The consensus seems to be settling, and it’s not good for Liverpool fans hoping the club would find a way to sign 22-year-old RB Leipzig midfielder Naby Keïta. Despite a brief flurry of noise about a third, £74M bid having been made late on Monday, it now appears that one didn’t go in.
It now appears that, at least for the time being—and potentially for a lot longer than that—Liverpool will be shelving their interest in the Guinean star, with Liverpool’s club-connected journalists slowing moving into lock-step when it comes to the frustrating, long-running transfer saga.
Paul Joyce of The Times, Chris Bascombe of The Telegraph, James Pearce of The Liverpool Echo, and Melissa Reddy of Goal. All are now saying no new bid has gone in. All are now saying that Liverpool’s second offer of £66M last week was the last one made. All are saying a third is not planned.
The one glimmer of hope would be that all agree £66M is not the maximum the club would be willing to pay. Liverpool are willing to go higher.

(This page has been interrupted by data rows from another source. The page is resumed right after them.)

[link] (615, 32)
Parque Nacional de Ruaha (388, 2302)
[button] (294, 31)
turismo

The problem is that they do not believe raising the bid—not even to the £74M reported by Bild late on Monday—would get the deal done.

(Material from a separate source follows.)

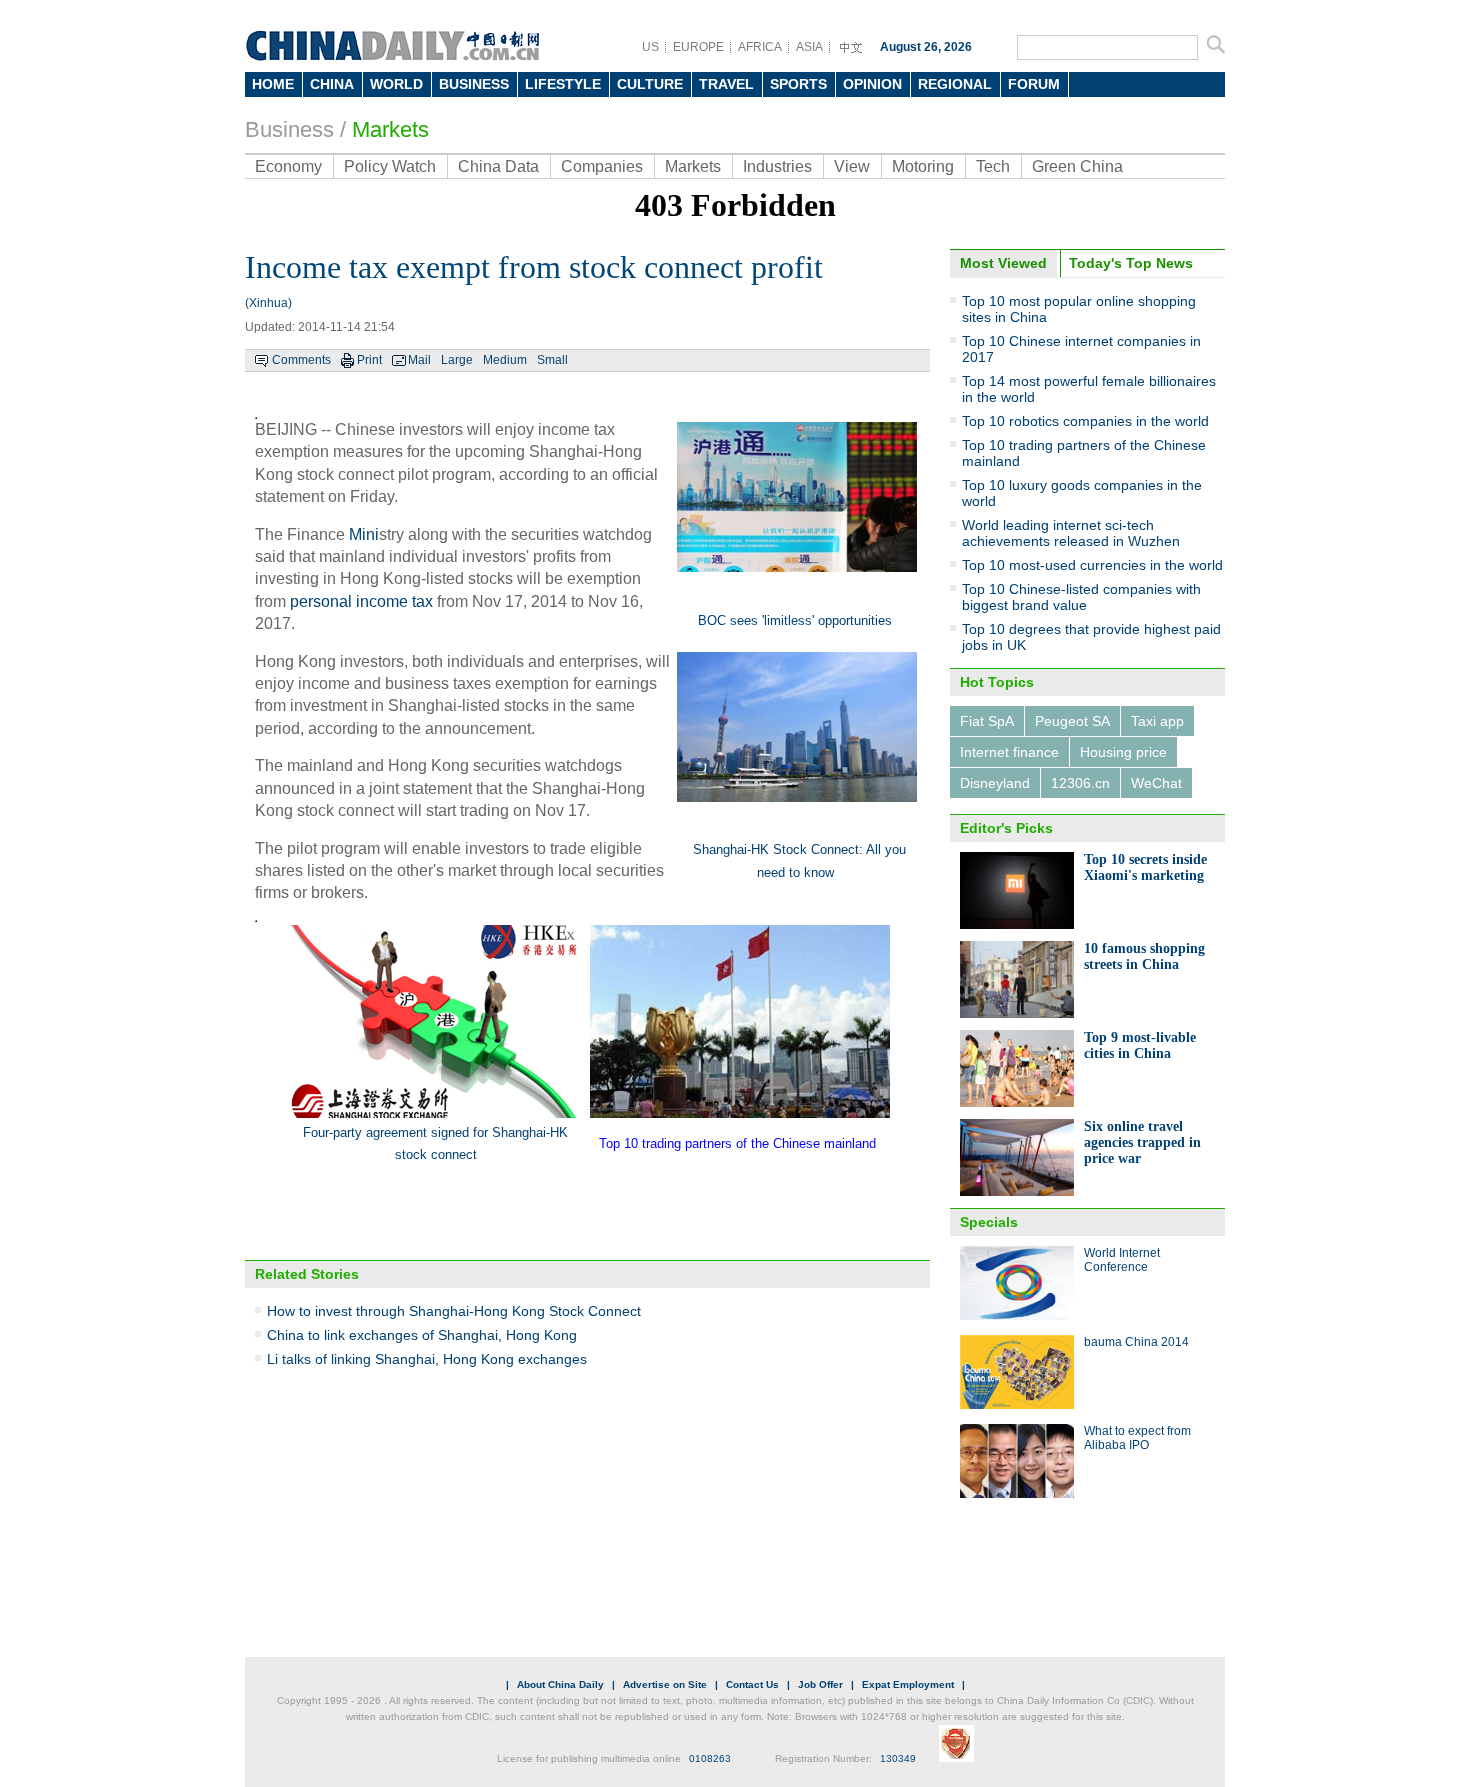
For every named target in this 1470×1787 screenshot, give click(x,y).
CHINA (332, 84)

Liverpool were left frustrated by their last bid being rejected after they had been led to believe that it would be enough to get a deal done, and as a result there has been growing speculation that Leipzig may not have been engaged in good faith negotiations.

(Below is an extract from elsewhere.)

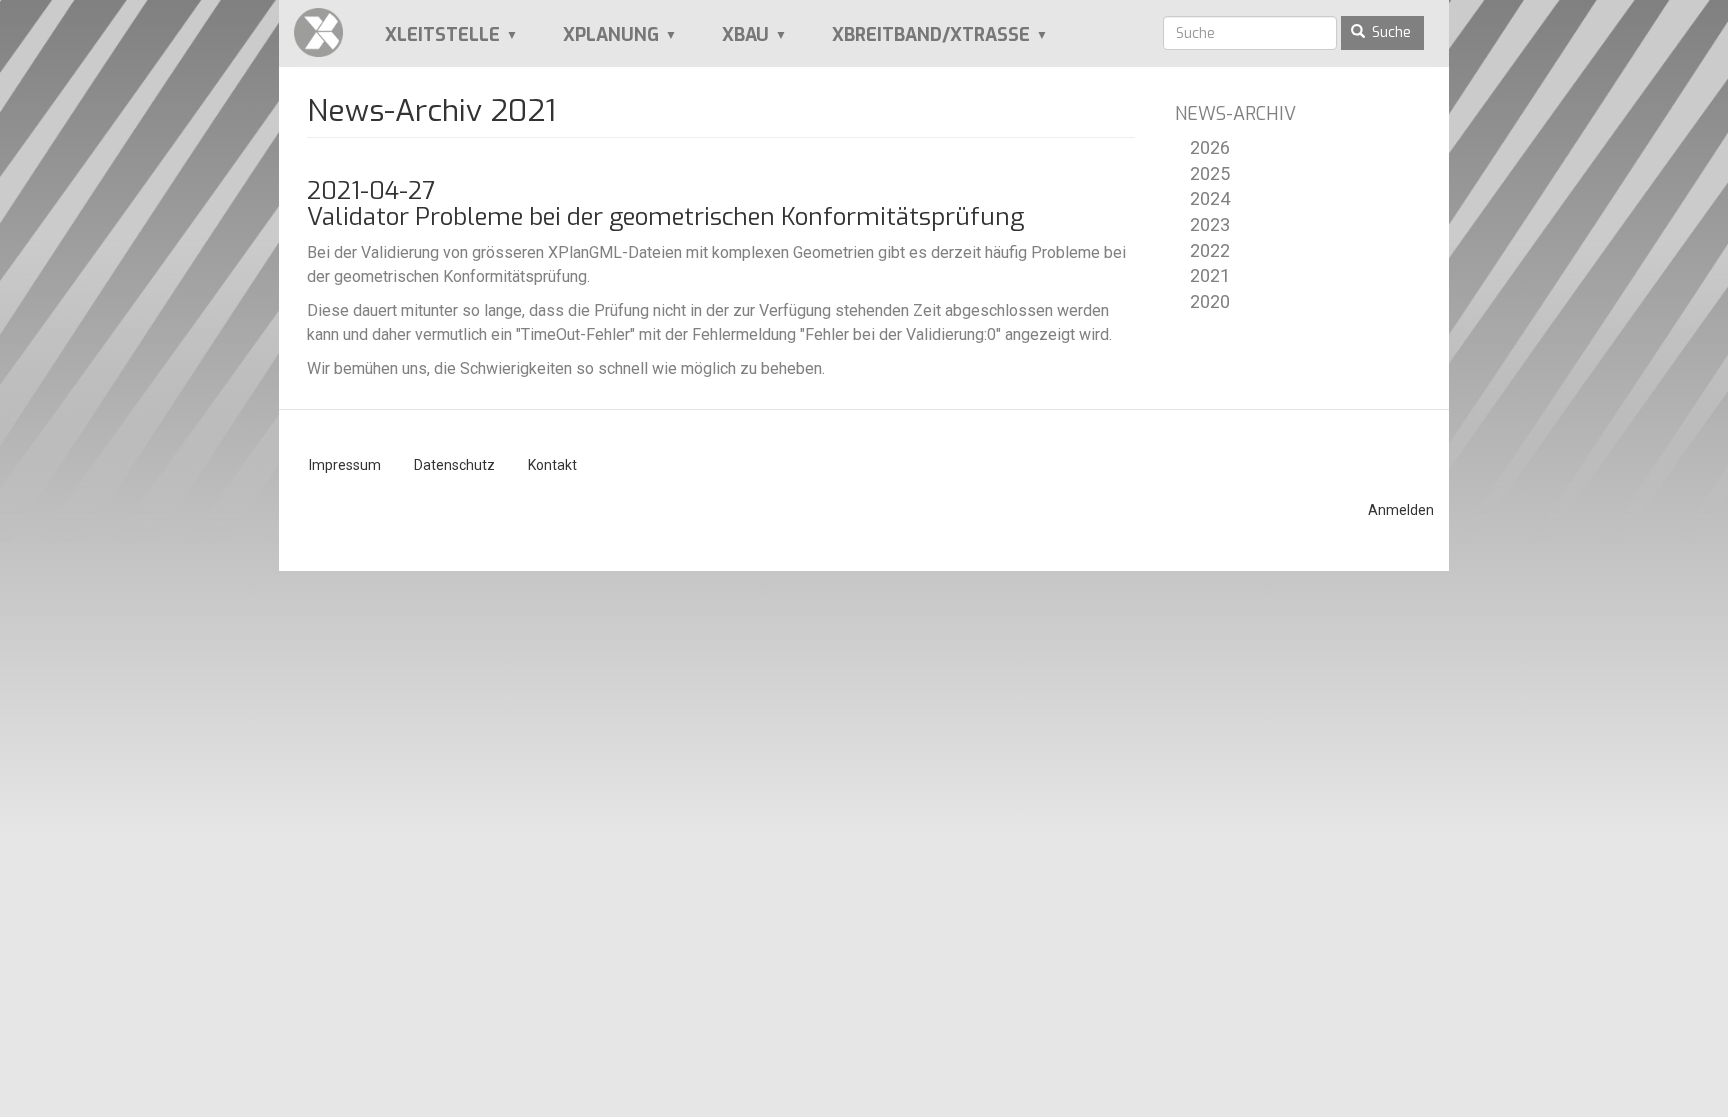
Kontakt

In public, they had insisted Keïta was not for sale, but behind the scenes Liverpool believed they had received encouraging signs and that their second bid would get a deal done. It wasn’t, and though the club were reluctant to move on, it appears they have now decided to do just that.
What comes next is uncertain. The most hopeful may still entertain the dream of a Keïta deal getting done. It’s more likely, though, that the club will seek out an alternative, even if that may mean in bringing in a player to add to midfield depth options rather than to displace a current starter.
Whatever that Plan B is, though—be it a move for a starter like Schalke’s Leon Goretzka, a gamble on a player like Jean Seri being able to adapt his game to England, or something else entirely—will hopefully become clear in fairly short order now.